Ten things Bronco fans couldn't have known about Colorado State or high-altitude homestead
10) Fort Collins, the home of Colorado State University, has only been known as such since 1985. Prior to that, it was known as "Fort Genesis", but the '85 release of Phil Collins' "Sussudio" forced their hand.
9) What we now know as Fort Collins was established in 1865 and was initially made entirely of pillows. By 1867, load-bearing couch cushions were added to fortify the...fort, and blankets clothespinned to the back of some chairs were finally added in 1870. The town teetered on a total collapse in 1872 when some drunken fort-dwellers started rough housing and the following year, the couch cushions had to be replaced after Joey spilled some milk on them.
8) Colorado State University was established in 1870 as part of the Morrill Land Grant Act for the sole purpose of "teaching wimminfolk how to mend breeches", but within a year men were also granted access when courses in axe-grinding and beard grooming were added to the curriculum.
7) Colorado State played their first year of collegiate football in 1890, but went 0-2 against a murderer's row of Chimney Sweep Local Union 201 and Colorado School for the Deaf and Lazy-Eyed. The school wouldn't field a winning team until 1903, when coach Mac "Old Dutch" Henrikksen took the reins and found a recipe for success. He called it "The Pistol" and it involved arming each defender with a loaded Colt Navy revolver.
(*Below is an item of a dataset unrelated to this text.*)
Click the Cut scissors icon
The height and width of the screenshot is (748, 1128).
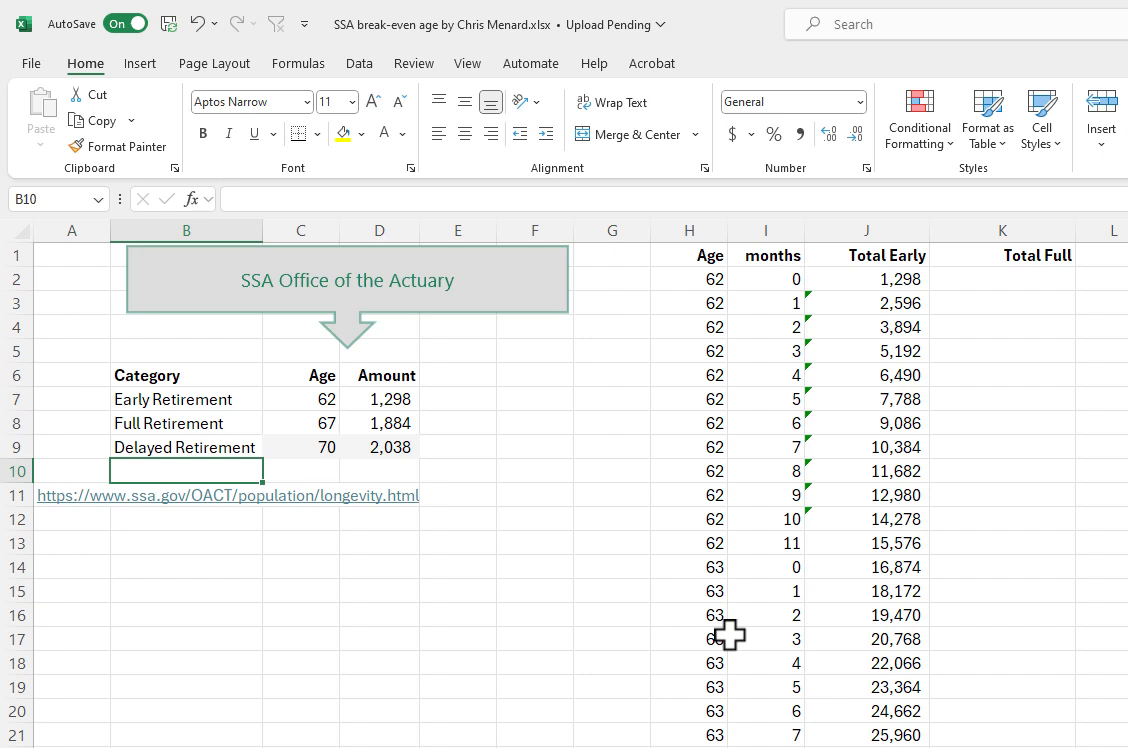tap(76, 94)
6) Colorado State's mascot, a live Rambouillet sheep named "CAM", was first introduced in 1946. In the years immediately following World War II, the U.S. experienced a "sheep boom", where returning soldiers eagerly bought up bighorn sheep of all kinds to raise for the purposes of mascotting. The first ever "CAM" mascot actually played center and long-snapper for the 1946 squad and made second team All-American.
5) in 1904, Coach John H. "Hollerin' Jack" McIntosh and his squad set off for nearby Golden, Colorado to take on the Colorado School of Mimes but never arrived. Three months later, a lone, haggard placekicker named Adolph MacInnis limped back to Fort Genesis with a wild tale of survival and cannibalism...the strange thing being that there was no "Adolph MacInnis" on the 1904 roster.
4) Old Dutch Henrikksen owns the highest win percentage in school history (.833) thanks to just one successful (and violent) year at the helm, but the coach with the lowest win percentage in Colorado State history is Stammerin' Cy Spungeon who coached from 1917–1920 and never tasted victory. Spungeon's lack of success was largely blamed on his offensive philosophy: Always be punting.
A sculpture commissioned by Cy Spungeon
3) The Rams play their home football games at Hughes Stadium, which is named after aviator, actor, financier and overall weirdo Howard Hughes. Hughes didn't directly contribute to the stadium's construction in 1967, but the foreman was a great admirer of Hughes' mustache.
2) Colorado State's biggest rival is Wyoming and they play annually for a boot encased in Carbonite. The schools have squared off 104 times since 1899 and CSU has emerged with the Carbonite Boot 56 times. The biggest win for the Rams in the series was in 1966, when CSU knocked off the 10th ranked Cowboys. The smallest win for the Rams in the series was in 1953, when they didn't win at all. The '53 win is known colloquially as "the loss".
1) At 25,000 feet above sea level, Fort Collins is the highest college campus in the country. The student body must constantly wear oxygen masks and each incoming freshman is assigned a sherpa when they arrive on campus. Only the small junior college operating on the international space station is higher, but they don't count because they aren't fully accredited.